Metrics for Optimizing Searches for Orbital Precession and Tidal Decay via Transit- and Occultation-Timing
Brian Jackson, Elisabeth R. Adams, Rachel M. Huchmala, Malia Barker, Marvin Rothmeier, Jeffrey P. Morgenthaler, Amanda A. Sickafoose
TL;DR
The study tackles the problem of distinguishing apsidal precession from tidal decay in short-period exoplanets using transit- and occultation-timing data. It develops a Bayesian Information Criterion (BIC)–based framework and derives analytic and semi-analytic expressions for $\Delta{\rm BIC}$ under different ephemeris models, enabling forecasting of when future timing data will favor precession or decay and how occultation data improve discrimination.
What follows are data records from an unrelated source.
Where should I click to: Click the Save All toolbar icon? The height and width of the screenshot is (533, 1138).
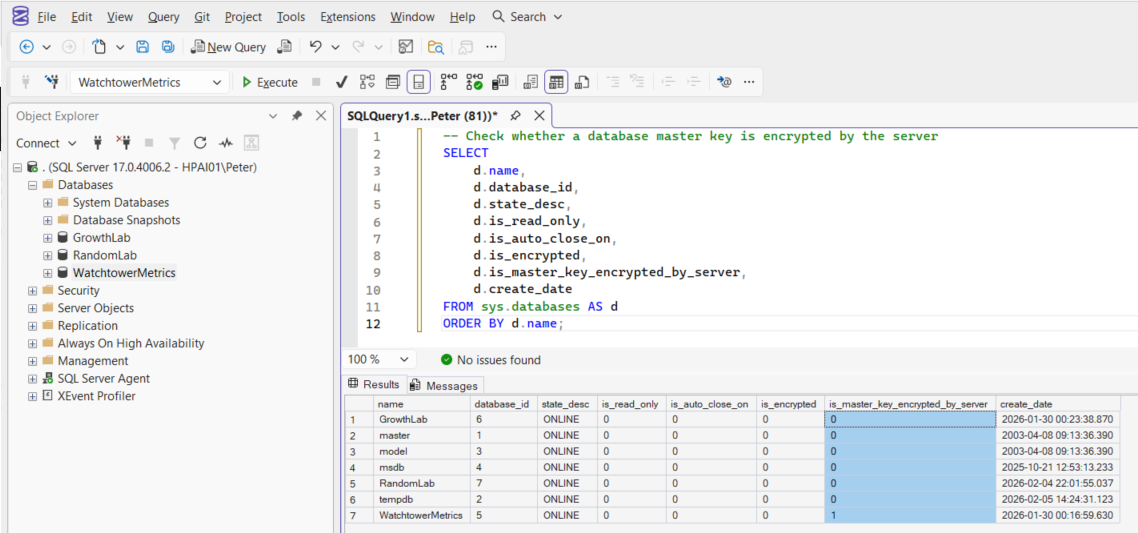click(168, 47)
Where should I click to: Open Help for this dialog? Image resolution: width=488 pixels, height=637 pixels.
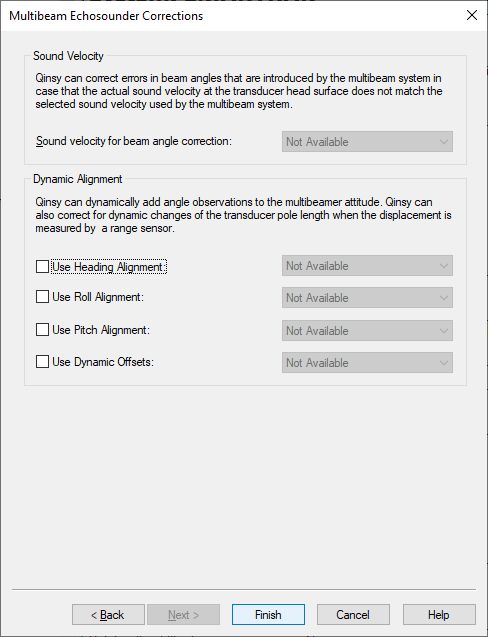(439, 615)
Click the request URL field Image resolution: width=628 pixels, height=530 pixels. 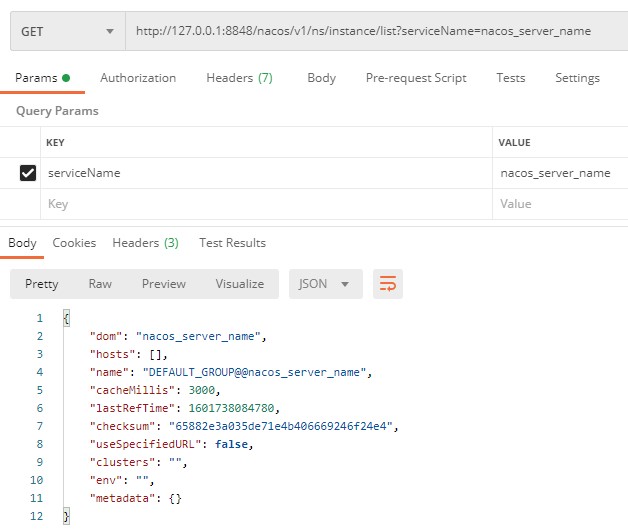375,32
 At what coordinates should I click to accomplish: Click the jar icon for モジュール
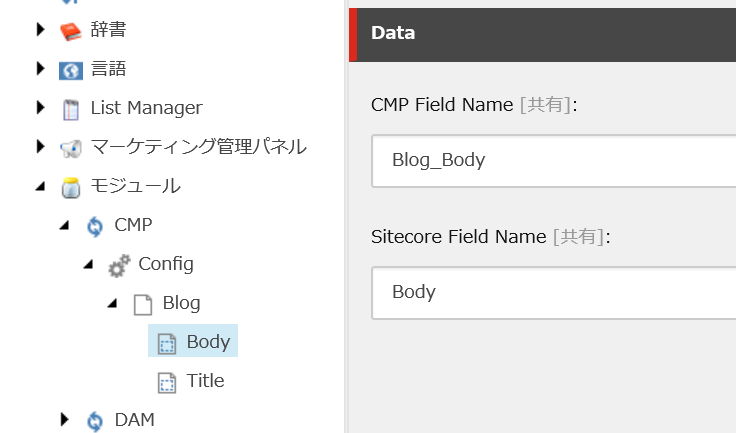click(71, 187)
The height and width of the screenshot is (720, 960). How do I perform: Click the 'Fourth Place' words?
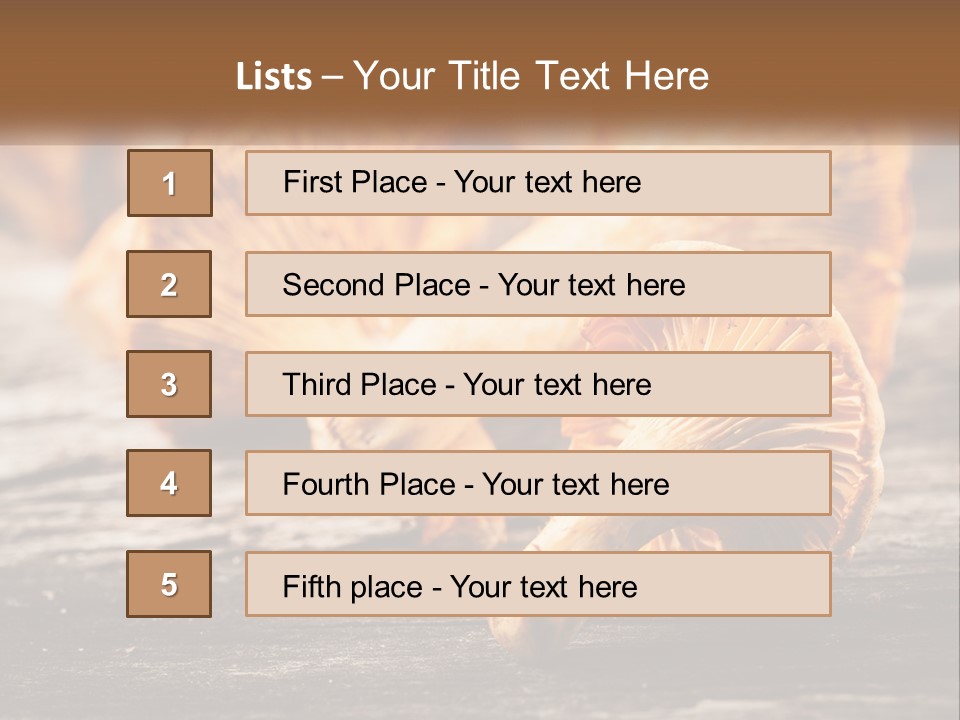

Applying these methods to systems including WASP-12 b, HAT-P-37 b, and WASP-19 b, the authors show how occultation timings can decisively sharpen conclusions and how data quality and outliers influence robustness. The work also highlights the practical value of citizen-science transit observations in extending baselines and provides concrete metrics to plan and assess long-term timing campaigns.
Abstract
Short-period exoplanets may exhibit orbital precession driven by several different processes, including tidal interactions with their host stars and secular interactions with additional planets. This motion manifests as periodic shifts in the timing between transits which may be detectable via high-precision and long-baseline transit- and occultation-timing measurements. Detecting precession and attributing it to a particular process may constrain the tidal responses of planets and point to the presence of otherwise undetected perturbers. However, over relatively short timescales, orbital decay driven by the same tidal interactions can induce transit-timing signals similar to the precession signal, and distinguishing between the two processes requires robust assessment of the model statistics. In this context, occultation observations can help distinguish the two signals, but determining the precision and scheduling of observations sufficient to meaningfully contribute can be complicated. In this study, we expand on earlier work focused on searches for tidal decay to map out simple metrics that facilitate detection of precession and how to distinguish it from tidal decay. We discuss properties for a short-period exoplanet system that can maximize the likelihood for detecting such signals and prospects for contributions from citizen-science observations.